The New York Rangers are one of three teams in the Metropolitan area. (Photo via Getty Images)

The Devils are in between the other two Metropolitan area teams. The New York Rangers were number one, worth $1.65 billion with no change in value. The New York Islanders came in at number 16, right behind the Devils. The team of fish sticks and Dennis Potvin is worth $250 million, yet they lost $37.9 million. When the team finally gets its own arena their finances will improve.

What About Part Ownership?

One interesting takeaway from the Forbes article was a suggestion on how some teams might earn extra revenue. According to Montreal Investment Banker Drew Dorweiller, some teams may start selling minority ownership to get extra revenue. No specific teams where speculated to do so.
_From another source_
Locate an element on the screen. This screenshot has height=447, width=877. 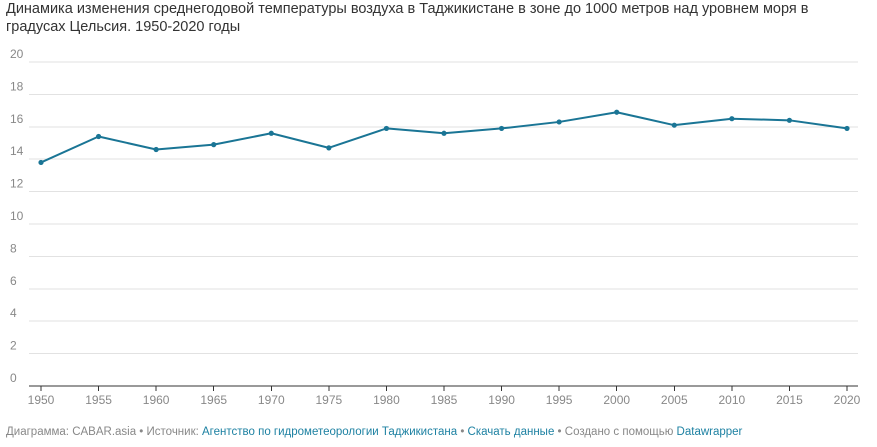
y-tick-label: 4 is located at coordinates (14, 313).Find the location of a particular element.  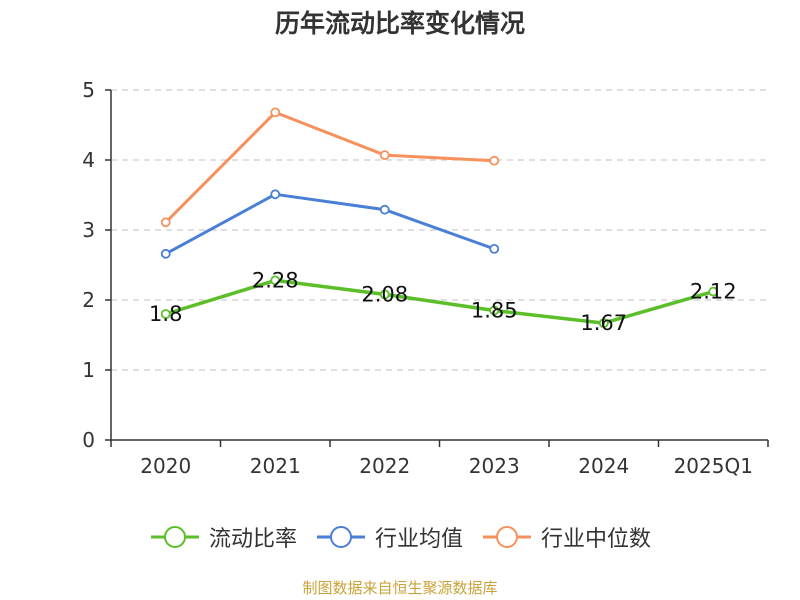

legend-item: 行业中位数 is located at coordinates (566, 537).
The New Jersey Devils owners are Josh Harris and David Blitzer. (Photo via the New York Post)

Would Harris and Blitzer ever sell minority ownership? An immediate guess is probably not. Harris and Blitzer have been very involved in adding new sports properties to their company HBSE.

Remember last year they bought a small part of the Pittsburgh Steelers and considered buying the New York Mets. Selling part of the Devils seems like the opposite of what they’ve been doing.